Passage to read
___
Sanctions in Response to Russia’s Invasion of Ukraine
Russian forces invaded Ukraine Wednesday morning, February 24. In response, the United States, the European Union, and other nations announced a series of unprecedented sanctions on Russia. The Russian military appears to have encountered stronger-than-expected resistance, dashing Putin’s hope for a quick, decisive victory over Ukraine. Military and economic escalation are possible. Below is a summary of current sanctions, the economic implications for Russia and the world, and some related policy opportunities and questions for the United States.
Q1: How have countries responded economically to Russia’s invasion?
A1: On February 21, Putin moved “peacekeeping” troops into the Donbas region of Ukraine and recognized the independence of two republics in the region. The Biden administration quickly announced a first tranche of sanctions, modeled on those implemented after Russia’s annexation of Crimea in 2014. These included bans on investment in, exports to, and imports from the separatist regions as well as blocking sanctions placed on certain individuals in the Donetsk People’s Republic and the Luhansk People’s Republic.
On February 24, the United States announced a second, stronger package of sanctions in response to Russia’s full-scale invasion of Ukraine. Implemented “in tandem with partners and allies,” these sanctions targeted high-ranking Russian officials and their families, state-owned enterprises, and Russia’s financial sector—including its two largest commercial banks. The package included an expansion of the Foreign Direct Product Rule (FDP rule), previously used to nearly bankrupt the Chinese telecom firm Huawei. The FDP rule blocks the export of any product derivative of U.S. technology or software regardless of its country of manufacture. It has the potential to deny the Russian economy and military end users critical technologies, such as semiconductors.
Russia’s egregious actions have galvanized a united response from U.S. partners around the world. The European Union, United Kingdom, Canada, Australia, Japan, South Korea, and Taiwan have all announced their own sanctions and export controls. A notable exception to this list is Israel. Despite its close alliance with the United States and good relationship with Ukraine, the Bennett government has been circumspect in its criticism of Moscow, fearing it could jeopardize Russia-Israel defense coordination in Syria.
The most severe and coordinated economic response came over the February 26–27 weekend. This third tranche of sanctions barred some Russian banks from SWIFT (the financial messaging system), sanctioned the Russian central bank, and announced the establishment of a multilateral task force to identify and freeze the assets of high-ranking Kremlin officials, including Putin. The SWIFT and central bank measures were previously assumed to be off the table because of the economic pain they would inflict on Europe. The European Commission appears to have led the push for harsher sanctions, with Germany and Italy dropping their opposition on Saturday, February 26.
While advanced economies have been increasingly aligned in their response, some emerging market economies have been more hesitant to condemn Russia. Turkey, which imports a third of its natural gas from Russia, has been reluctant to implement sanctions but may begin blocking some Russian naval ships from entering the Black Sea. Although Brazil voted on February 25 for the UN resolution “deploring” the Russian invasion, President Bolsanaro has said that Brazil will stay neutral in the conflict. India, with its long-standing ties to Russia, has sought to carve out a neutral position. Most importantly, Beijing has emphasized the importance of "respecting . . . territorial integrity" but also recognizing "Russia's legitimate security concerns."
Q2: How do these sanctions compare to previous efforts?
___
Task instructions
- a) According to the passage on sanctions against Russia, which two measures had previously been assumed to be off the table?
- b) Pick up the passage on sanctions against Russia at the point where it stops, and continue it.

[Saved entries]
___
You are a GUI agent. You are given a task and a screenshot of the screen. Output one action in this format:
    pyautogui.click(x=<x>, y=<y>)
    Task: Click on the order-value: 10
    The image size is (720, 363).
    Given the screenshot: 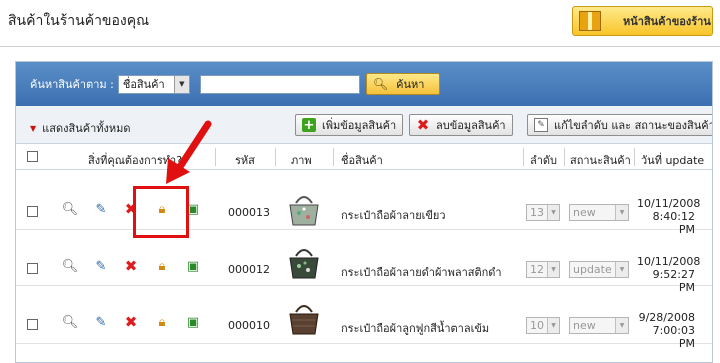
___
Answers to the tasks
- a) Barring some Russian banks from SWIFT and sanctioning the Russian central bank.

- b)
A2: The sanctions on Russia have some recent precedents but none aimed at an economy so large or important to global energy markets. Iran has twice been removed from SWIFT, first in 2012 and again in 2018 after the Trump administration pulled out of the Iran nuclear deal. North Korean banks were booted in 2017 after it was discovered they were using the messaging system to circumvent sanctions. Likewise, the United States has previously sanctioned the central banks of Iran, North Korea, Syria, and Venezuela. The United States has not previously implemented the FDP rule in such a broad fashion, targeting an entire nation’s military end users and economy rather than select firms.
Q3: What are the economic implications for Russia?
A3: The sanctions will impose enormous costs on Russia’s economy, effectively cutting it off from international capital, triggering a currency crisis, a potential banking crisis, and its worst financial shock since the debt crisis of 1998. The Central Bank of Russia (CBR) had built up its official reserves to $630 billion as of last month, which were double Russia’s goods imports and more than a third of Russia’s GDP last year. Many referred to these ample reserves as “fortress Russia.”
The sanctions demolished the walls of that fortress by severely limiting the CBR’s ability to transact in major foreign currencies and cutting off Russian banks from SWIFT and certain transactions. The sanctions effectively rendered most of the CBR’s reserves useless by prohibiting transactions in those currencies. As of March 2, the Russian ruble had fallen more than 30 percent against the dollar compared to before the sanctions. On February 28, the CBR doubled its key interest rate to 20 percent to stabilize the exchange rate and imposed capital controls.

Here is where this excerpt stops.